Bir sendika düşünün, yaptıkları başka, söyledikleri başka. Adı sendika ama söylemleri sanki darbe hükümeti söylemi, açıklamaları MGK bildirisi gibi oluyor. Sanırsın 28 Şubat veya 15 Temmuz olmuş da askeri konsey açıklama yapıyor.
Böyle dediğime bakmayın, her iki süreçte de sınıfta kalmış bir sendikadan bahsediyorum. 28 Şubat’a alkış tutmuş, darbecileri genel merkezlerinde ağırlamış, 15 Temmuz’da gecenin rengi belli oluncaya kadar, “Bir cumhurbaşkanı, halkı sokağa çağırıyor, çok yazık.” diye paylaşımda bulunmuş. Sonra da paylaşımları silerek güya demokrasiden yana tavır almışlar gibi yaparak zevahiri kurtarmaya çalışmış.
Çelişki Sen’in icraatları bitmez. Her fırsatta başkalarına verirler talkını, kendileri yutar salkımı. Devlete sadakatten bahsederler, bir sendika çatısı altında bir araya gelmiş memurların, teşkilat bilinciyle, birlikte hareket etmelerini paralel yapı diye yerden yere vururlar. Ancak hassas görevleri gereği sendika üyesi olamayan mülki idare amirlerinin, herkesçe bilinen bir mahfil tarafından organize edilerek, devlet otoritesini hiçe sayarak ve daha önce örneğine rastlanılmamış şekilde, isyan eder gibi paylaşımda bulunmalarına ses çıkarmazlar, çıkaramazlar.
Her fırsatta ehliyet, liyakat dersi vermeye kalkarlar, kapalı kapılar ardında proje okullardan pay, 76. Maddeden şube müdürü atamaları isterler. Çok devletçi ve çok milliyetçidirler, millet adına karar veren mahkemelerin iptal ettiği atamaları yeniden yaptırmak için bakanlık, meclis ve parti koridorlarını aşındırır, çalmadık kapı bırakmazlar. Geçmişte yüzlerce 76. Madde atamalarını iptal ettirdiklerini akıllarına bile getirmezler.

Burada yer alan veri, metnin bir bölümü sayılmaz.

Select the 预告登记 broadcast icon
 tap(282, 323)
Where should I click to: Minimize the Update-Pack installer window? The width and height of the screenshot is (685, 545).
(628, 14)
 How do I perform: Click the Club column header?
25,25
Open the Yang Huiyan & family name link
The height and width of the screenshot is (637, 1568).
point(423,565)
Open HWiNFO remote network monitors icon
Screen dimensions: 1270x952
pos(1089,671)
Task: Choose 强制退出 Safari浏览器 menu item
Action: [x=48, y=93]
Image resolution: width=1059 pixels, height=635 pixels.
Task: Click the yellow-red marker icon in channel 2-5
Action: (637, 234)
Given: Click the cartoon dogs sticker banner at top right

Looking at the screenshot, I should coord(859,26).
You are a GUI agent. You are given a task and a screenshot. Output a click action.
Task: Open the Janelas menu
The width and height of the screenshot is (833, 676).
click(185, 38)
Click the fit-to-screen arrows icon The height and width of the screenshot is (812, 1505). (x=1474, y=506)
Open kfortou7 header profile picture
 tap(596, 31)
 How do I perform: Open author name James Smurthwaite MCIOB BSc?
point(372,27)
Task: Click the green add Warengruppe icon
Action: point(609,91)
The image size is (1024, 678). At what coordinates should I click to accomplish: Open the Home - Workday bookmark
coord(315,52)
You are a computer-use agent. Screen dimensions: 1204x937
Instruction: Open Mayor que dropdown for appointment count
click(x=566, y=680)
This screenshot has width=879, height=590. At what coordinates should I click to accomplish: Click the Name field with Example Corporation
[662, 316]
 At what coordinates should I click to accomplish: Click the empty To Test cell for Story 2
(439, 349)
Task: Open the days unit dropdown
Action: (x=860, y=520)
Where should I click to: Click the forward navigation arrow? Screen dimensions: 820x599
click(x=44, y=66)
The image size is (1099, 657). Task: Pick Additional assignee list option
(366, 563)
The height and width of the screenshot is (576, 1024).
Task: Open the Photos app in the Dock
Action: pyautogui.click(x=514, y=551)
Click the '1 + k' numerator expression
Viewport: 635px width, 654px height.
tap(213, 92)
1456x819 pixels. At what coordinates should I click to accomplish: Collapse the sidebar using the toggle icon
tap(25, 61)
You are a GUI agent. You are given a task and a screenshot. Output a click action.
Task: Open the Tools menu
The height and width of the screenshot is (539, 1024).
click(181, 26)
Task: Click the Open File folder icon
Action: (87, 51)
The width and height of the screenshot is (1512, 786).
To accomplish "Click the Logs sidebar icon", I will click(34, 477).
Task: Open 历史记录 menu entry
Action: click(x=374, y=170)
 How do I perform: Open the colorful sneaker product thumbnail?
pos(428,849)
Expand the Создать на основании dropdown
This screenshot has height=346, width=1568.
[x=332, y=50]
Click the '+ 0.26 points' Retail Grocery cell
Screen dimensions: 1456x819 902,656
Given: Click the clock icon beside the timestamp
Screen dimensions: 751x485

Çelişki Sen, yetkili olduğunda dayanışma aidatı ister, yetkiyi kaybedince; “O talebimiz, o zamandı, biz aptal mıyız da şimdi dayanışma aidatı isteyelim.” der. Seçimleri de bir acayiptir Çelişki Sen’in. Üyelerin, sendika dışında, bir partide seçilen başkanları seçme hakkına kimse dokunamaz! Seçimler yapılır ve son dereceli ilkeli, dürüst ve şaibesiz yönetimler iş başında icraatlarına devam ederler!
Çelişki Sen’in son icraatı ise bazı bürokratlara hediye çeki göndermek olmuş, hem de tartışmalı bir markadan. Şimdi düşünün bu hediye çekini başka bir sendika vermiş olsun. Çelişki Sen’in başkanı neler demezdi. Önce bürokratlara saldırır, rüşvetten girer devlete sadakatten çıkar ve tamamını hain ilan ederdi. Sonra da ilgili sendikaya döner, şehitlerin mübarek kanlarıyla sulanmış vatan topraklarında bu kepazeliği nasıl yaptınız derdi. İstifa edin, özür dileyin, aidatları üyeye geri ödeyin, ülkeyi terk edin vs.
Anlayacağınız hilkat garibesi bir sendika ile muhatabız. Meğer Çelişki Sen kurulmuş da biz fark edememişiz. Tutarlı olmak, üye tercihine saygı duymak, şeffaf olmak, diğer sendikaları nezaketle eleştirmek, hediyeleşmeyi bürokrat avlamaya dönüştürmemek kısaca sendika gibi sendika olabilmek herkese nasip olmuyor. Bakalım daha nelere şahit olacağız. Muhabbetle kalınız.